• **Task instructions**
Quote the rows below word for word, starting at the line that contains "At what (x,y)" and ending at the line that contains "Looking at the", with both of those lines included. Leave out the pictures.
-- Given data follows --
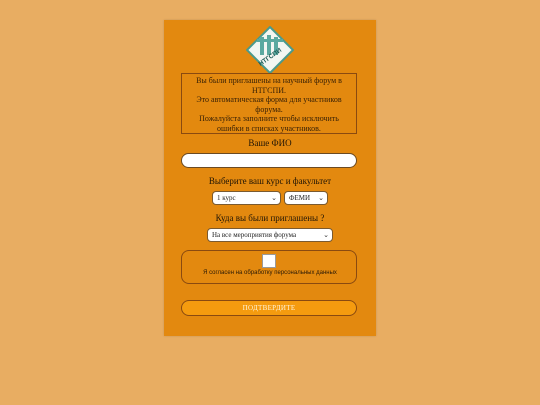  Describe the element at coordinates (269, 160) in the screenshot. I see `full-name-input` at that location.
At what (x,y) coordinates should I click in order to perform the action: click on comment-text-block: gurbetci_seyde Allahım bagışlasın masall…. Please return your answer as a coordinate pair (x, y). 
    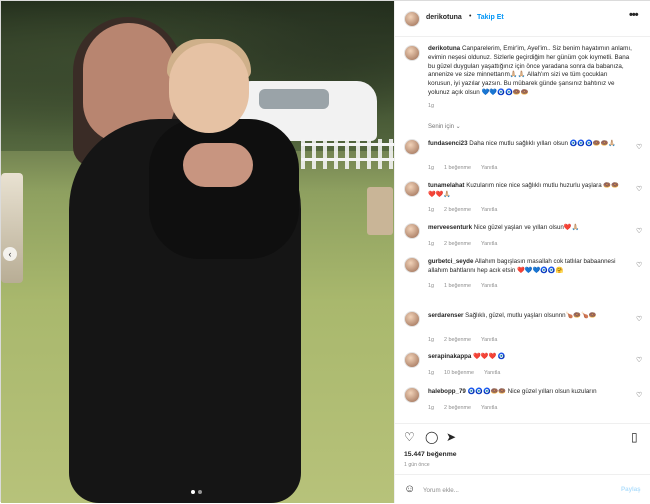
    Looking at the image, I should click on (526, 266).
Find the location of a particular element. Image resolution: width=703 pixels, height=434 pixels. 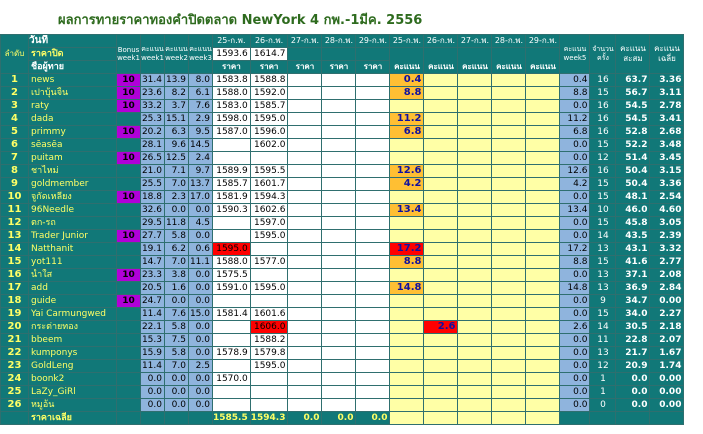

average-score: 2.39 is located at coordinates (667, 236).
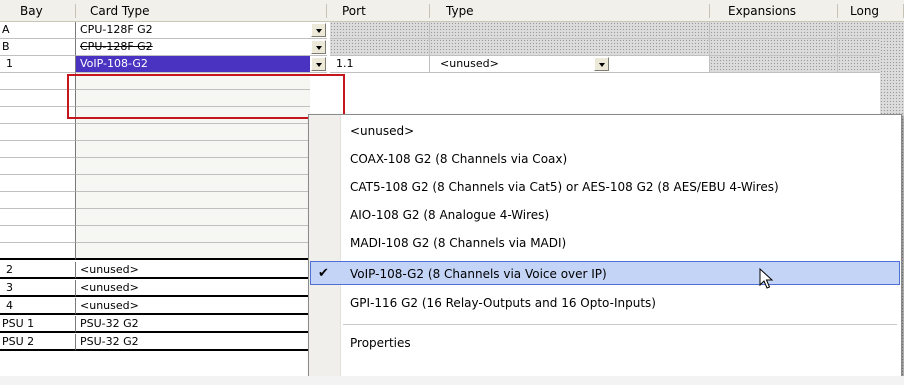 The height and width of the screenshot is (385, 904). Describe the element at coordinates (605, 343) in the screenshot. I see `menu-item-properties: Properties` at that location.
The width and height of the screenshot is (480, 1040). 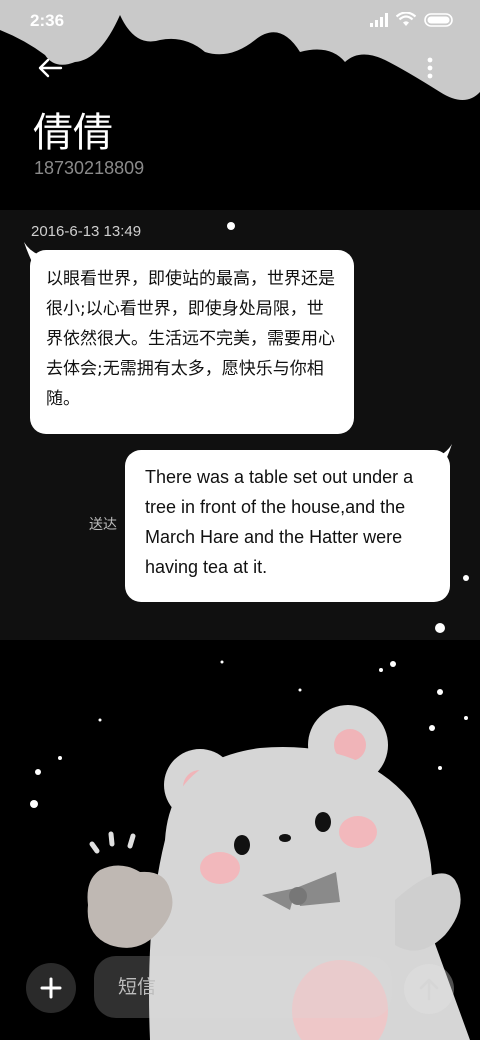 I want to click on back-button, so click(x=50, y=68).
-- Given data concluded --
• **Solution**
At what (x,y) coordinates should I click in order to perform the action: click on comment-text-block: gurbetci_seyde Allahım bagışlasın masall…. Please return your answer as a coordinate pair (x, y). 
    Looking at the image, I should click on (526, 266).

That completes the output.